### Entries provided
------------------------------------

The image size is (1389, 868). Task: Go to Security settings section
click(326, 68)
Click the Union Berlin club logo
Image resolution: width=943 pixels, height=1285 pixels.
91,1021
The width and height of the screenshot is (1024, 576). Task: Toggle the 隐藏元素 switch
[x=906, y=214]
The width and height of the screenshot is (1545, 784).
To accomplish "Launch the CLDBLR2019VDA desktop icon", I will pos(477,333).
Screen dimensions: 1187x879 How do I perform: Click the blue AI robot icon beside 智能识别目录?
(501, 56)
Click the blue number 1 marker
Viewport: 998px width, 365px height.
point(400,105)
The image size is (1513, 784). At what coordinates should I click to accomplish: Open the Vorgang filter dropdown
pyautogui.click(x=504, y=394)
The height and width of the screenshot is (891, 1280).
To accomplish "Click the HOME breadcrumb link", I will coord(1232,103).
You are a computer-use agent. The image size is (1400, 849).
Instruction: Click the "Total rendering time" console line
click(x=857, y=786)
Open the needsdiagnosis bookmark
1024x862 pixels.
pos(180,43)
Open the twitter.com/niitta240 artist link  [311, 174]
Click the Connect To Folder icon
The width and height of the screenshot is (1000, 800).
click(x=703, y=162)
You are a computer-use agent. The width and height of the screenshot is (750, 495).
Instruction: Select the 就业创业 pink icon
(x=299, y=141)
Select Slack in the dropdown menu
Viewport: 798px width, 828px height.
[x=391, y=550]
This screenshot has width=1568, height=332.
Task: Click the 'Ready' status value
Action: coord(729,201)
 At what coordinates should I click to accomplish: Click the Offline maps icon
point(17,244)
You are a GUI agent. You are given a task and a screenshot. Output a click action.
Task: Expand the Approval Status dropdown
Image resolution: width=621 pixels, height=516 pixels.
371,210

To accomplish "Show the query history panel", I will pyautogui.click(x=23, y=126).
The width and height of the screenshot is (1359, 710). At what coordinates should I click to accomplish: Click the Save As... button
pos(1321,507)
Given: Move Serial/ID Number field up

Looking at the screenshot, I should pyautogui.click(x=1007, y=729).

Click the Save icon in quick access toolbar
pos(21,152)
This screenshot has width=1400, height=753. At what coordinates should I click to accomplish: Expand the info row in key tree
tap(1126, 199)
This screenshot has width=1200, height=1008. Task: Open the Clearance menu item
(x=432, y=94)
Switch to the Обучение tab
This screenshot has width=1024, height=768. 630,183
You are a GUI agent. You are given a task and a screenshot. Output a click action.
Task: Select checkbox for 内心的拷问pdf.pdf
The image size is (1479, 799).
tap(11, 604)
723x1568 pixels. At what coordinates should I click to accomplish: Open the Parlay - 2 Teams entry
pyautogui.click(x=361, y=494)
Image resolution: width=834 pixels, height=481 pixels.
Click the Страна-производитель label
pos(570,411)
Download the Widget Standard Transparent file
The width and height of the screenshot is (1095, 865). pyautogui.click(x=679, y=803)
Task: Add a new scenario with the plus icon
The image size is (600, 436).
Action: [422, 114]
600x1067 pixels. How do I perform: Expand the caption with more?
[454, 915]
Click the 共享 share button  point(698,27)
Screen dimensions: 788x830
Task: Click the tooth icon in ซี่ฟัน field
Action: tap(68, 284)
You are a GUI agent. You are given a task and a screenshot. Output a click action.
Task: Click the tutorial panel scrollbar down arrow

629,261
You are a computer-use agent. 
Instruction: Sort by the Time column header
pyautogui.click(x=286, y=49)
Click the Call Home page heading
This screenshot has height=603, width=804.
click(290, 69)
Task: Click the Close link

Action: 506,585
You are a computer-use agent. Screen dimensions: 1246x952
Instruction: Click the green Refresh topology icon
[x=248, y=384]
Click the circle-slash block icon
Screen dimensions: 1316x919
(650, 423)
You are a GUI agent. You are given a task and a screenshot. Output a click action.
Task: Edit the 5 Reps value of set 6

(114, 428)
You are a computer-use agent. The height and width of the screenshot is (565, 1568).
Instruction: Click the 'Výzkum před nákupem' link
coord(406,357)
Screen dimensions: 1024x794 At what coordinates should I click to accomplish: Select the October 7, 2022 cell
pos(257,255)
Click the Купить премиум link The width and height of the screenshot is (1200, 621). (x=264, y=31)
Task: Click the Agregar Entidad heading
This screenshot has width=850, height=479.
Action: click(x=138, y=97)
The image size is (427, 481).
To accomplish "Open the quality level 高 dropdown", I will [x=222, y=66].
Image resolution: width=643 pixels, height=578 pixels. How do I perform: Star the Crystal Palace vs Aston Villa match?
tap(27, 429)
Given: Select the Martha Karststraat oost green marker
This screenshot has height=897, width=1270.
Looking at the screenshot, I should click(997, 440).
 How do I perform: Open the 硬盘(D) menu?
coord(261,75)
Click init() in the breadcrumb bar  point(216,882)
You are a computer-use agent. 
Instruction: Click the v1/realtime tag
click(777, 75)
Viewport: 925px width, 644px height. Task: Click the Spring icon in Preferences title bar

------------------------------------

Return all of the records above word for word.

### Finished task
The image size is (1389, 868). Task: Go to Security settings section
click(326, 68)
Click the Union Berlin club logo
Image resolution: width=943 pixels, height=1285 pixels.
91,1021
The width and height of the screenshot is (1024, 576). Task: Toggle the 隐藏元素 switch
[x=906, y=214]
The width and height of the screenshot is (1545, 784).
To accomplish "Launch the CLDBLR2019VDA desktop icon", I will pos(477,333).
Screen dimensions: 1187x879 How do I perform: Click the blue AI robot icon beside 智能识别目录?
(501, 56)
Click the blue number 1 marker
Viewport: 998px width, 365px height.
point(400,105)
The image size is (1513, 784). At what coordinates should I click to accomplish: Open the Vorgang filter dropdown
pyautogui.click(x=504, y=394)
The height and width of the screenshot is (891, 1280).
To accomplish "Click the HOME breadcrumb link", I will coord(1232,103).
You are a computer-use agent. The image size is (1400, 849).
Instruction: Click the "Total rendering time" console line
click(x=857, y=786)
Open the needsdiagnosis bookmark
1024x862 pixels.
pos(180,43)
Open the twitter.com/niitta240 artist link  [311, 174]
Click the Connect To Folder icon
The width and height of the screenshot is (1000, 800).
click(x=703, y=162)
You are a computer-use agent. The width and height of the screenshot is (750, 495).
Instruction: Select the 就业创业 pink icon
(x=299, y=141)
Select Slack in the dropdown menu
Viewport: 798px width, 828px height.
[x=391, y=550]
This screenshot has width=1568, height=332.
Task: Click the 'Ready' status value
Action: coord(729,201)
 At what coordinates should I click to accomplish: Click the Offline maps icon
point(17,244)
You are a GUI agent. You are given a task and a screenshot. Output a click action.
Task: Expand the Approval Status dropdown
Image resolution: width=621 pixels, height=516 pixels.
371,210

To accomplish "Show the query history panel", I will pyautogui.click(x=23, y=126).
The width and height of the screenshot is (1359, 710). At what coordinates should I click to accomplish: Click the Save As... button
pos(1321,507)
Given: Move Serial/ID Number field up

Looking at the screenshot, I should pyautogui.click(x=1007, y=729).

Click the Save icon in quick access toolbar
pos(21,152)
This screenshot has width=1400, height=753. At what coordinates should I click to accomplish: Expand the info row in key tree
tap(1126, 199)
This screenshot has width=1200, height=1008. Task: Open the Clearance menu item
(x=432, y=94)
Switch to the Обучение tab
This screenshot has width=1024, height=768. 630,183
You are a GUI agent. You are given a task and a screenshot. Output a click action.
Task: Select checkbox for 内心的拷问pdf.pdf
The image size is (1479, 799).
tap(11, 604)
723x1568 pixels. At what coordinates should I click to accomplish: Open the Parlay - 2 Teams entry
pyautogui.click(x=361, y=494)
Image resolution: width=834 pixels, height=481 pixels.
Click the Страна-производитель label
pos(570,411)
Download the Widget Standard Transparent file
The width and height of the screenshot is (1095, 865). pyautogui.click(x=679, y=803)
Task: Add a new scenario with the plus icon
The image size is (600, 436).
Action: [422, 114]
600x1067 pixels. How do I perform: Expand the caption with more?
[454, 915]
Click the 共享 share button  point(698,27)
Screen dimensions: 788x830
Task: Click the tooth icon in ซี่ฟัน field
Action: tap(68, 284)
You are a GUI agent. You are given a task and a screenshot. Output a click action.
Task: Click the tutorial panel scrollbar down arrow

629,261
You are a computer-use agent. 
Instruction: Sort by the Time column header
pyautogui.click(x=286, y=49)
Click the Call Home page heading
This screenshot has height=603, width=804.
click(290, 69)
Task: Click the Close link

Action: 506,585
You are a computer-use agent. Screen dimensions: 1246x952
Instruction: Click the green Refresh topology icon
[x=248, y=384]
Click the circle-slash block icon
Screen dimensions: 1316x919
(650, 423)
You are a GUI agent. You are given a task and a screenshot. Output a click action.
Task: Edit the 5 Reps value of set 6

(114, 428)
You are a computer-use agent. The height and width of the screenshot is (565, 1568).
Instruction: Click the 'Výzkum před nákupem' link
coord(406,357)
Screen dimensions: 1024x794 At what coordinates should I click to accomplish: Select the October 7, 2022 cell
pos(257,255)
Click the Купить премиум link The width and height of the screenshot is (1200, 621). (x=264, y=31)
Task: Click the Agregar Entidad heading
This screenshot has width=850, height=479.
Action: click(x=138, y=97)
The image size is (427, 481).
To accomplish "Open the quality level 高 dropdown", I will [x=222, y=66].
Image resolution: width=643 pixels, height=578 pixels. How do I perform: Star the Crystal Palace vs Aston Villa match?
tap(27, 429)
Given: Select the Martha Karststraat oost green marker
This screenshot has height=897, width=1270.
Looking at the screenshot, I should click(997, 440).
 How do I perform: Open the 硬盘(D) menu?
coord(261,75)
Click init() in the breadcrumb bar  point(216,882)
You are a computer-use agent. 
Instruction: Click the v1/realtime tag
click(777, 75)
Viewport: 925px width, 644px height. Task: Click the Spring icon in Preferences title bar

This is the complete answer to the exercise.